### [Complete the following]
(A) Please set down the part of the passage on Gulf markets that begins at the words "Kuwait; frugal but" and stops after "and foreign entities.", keeping every word and mark unchanged.
(B) According to the passage on Gulf markets, how much funding has Kuwait allocated to critical infrastructure over the next four years?

### [Passage provided]
* * * * * * *
The commercial market in Bahrain has failed to develop significantly after the short-lived peak in 2008 and has all but dried up with many of its projects having been put on hold or applying for a change in use in the hope of generating a return on investment.

Kuwait; frugal but frustrating

Despite recovery in oil prices and the expectation that Kuwait will generate a KWD 6.0 billion (more than $20 billion) surplus in 2010 — its 11th consecutive surplus in a row — there has been disappointment in the market due to a lack of spending on infrastructure and the public sector.

However, while previously stymied by continuing rifts between the country’s legislature and its government, both now seem to be aware of the need to increase private-sector involvement in public projects, and the importance of strategic public-private partnerships with domestic and foreign entities.

Subsequently, important project funding has been approved with $98 billion allocated over the next four years to major upgrades in critical infrastructure, including the new Madinat Al Hareer (City of Silk) business hub in Subiya, the national energy grid and water system, construction of a new railway network, the construction of a container harbour and development of seaports and a 25km causeway.

Additional spending has also been proposed for the health and education sectors while the Housing Committee of the National Assembly recently passed a draft bill for the construction of 10 cities. These plans not only have the potential to significantly change the Kuwaiti economic landscape, but will attract meaningful foreign investment and expertise from major trading partners such as Japan.

As these major projects come online and the market begins to respond to the surge in activity, the private sector, which has remained constrained since the financial crisis and exacerbated further by government restrictions, should see a revival over the next two-to- three years. This will have a positive flow-on effect to the commercial and retail sectors which have exhibited subdued activity consistent with much of the region. Concerns still exist over the ban imposed on private firms purchasing existing property.

Oman has projects but pricey products

The Omani government sees investment in infrastructure projects as essential to maintaining sustainable economic growth and has allocated 937 million Omani rials ($2434 million) to the continuation of large projects.

This includes major transport infrastructure improvements with new rail links between Oman’s main industrial centres and other GCC countries, and upgrading and expanding the capacity of road networks.
* * * * * * *
### [Recorded information]
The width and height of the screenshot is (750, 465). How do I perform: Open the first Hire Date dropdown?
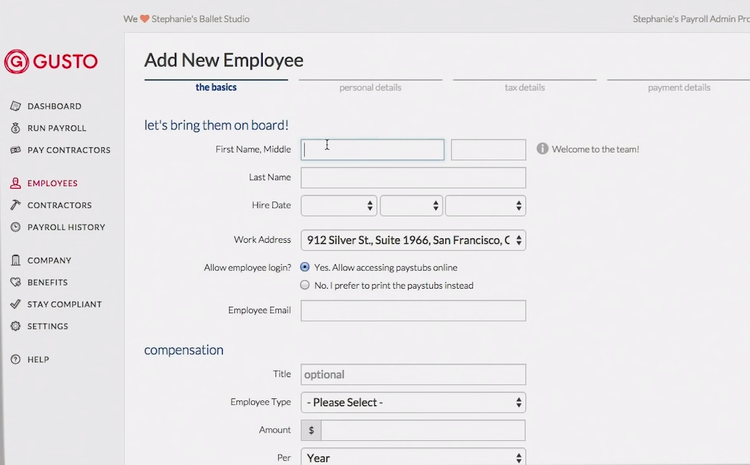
* * * * * * *
### [The responses]
(A)
Kuwait; frugal but frustrating

Despite recovery in oil prices and the expectation that Kuwait will generate a KWD 6.0 billion (more than $20 billion) surplus in 2010 — its 11th consecutive surplus in a row — there has been disappointment in the market due to a lack of spending on infrastructure and the public sector.

However, while previously stymied by continuing rifts between the country’s legislature and its government, both now seem to be aware of the need to increase private-sector involvement in public projects, and the importance of strategic public-private partnerships with domestic and foreign entities.

(B) $98 billion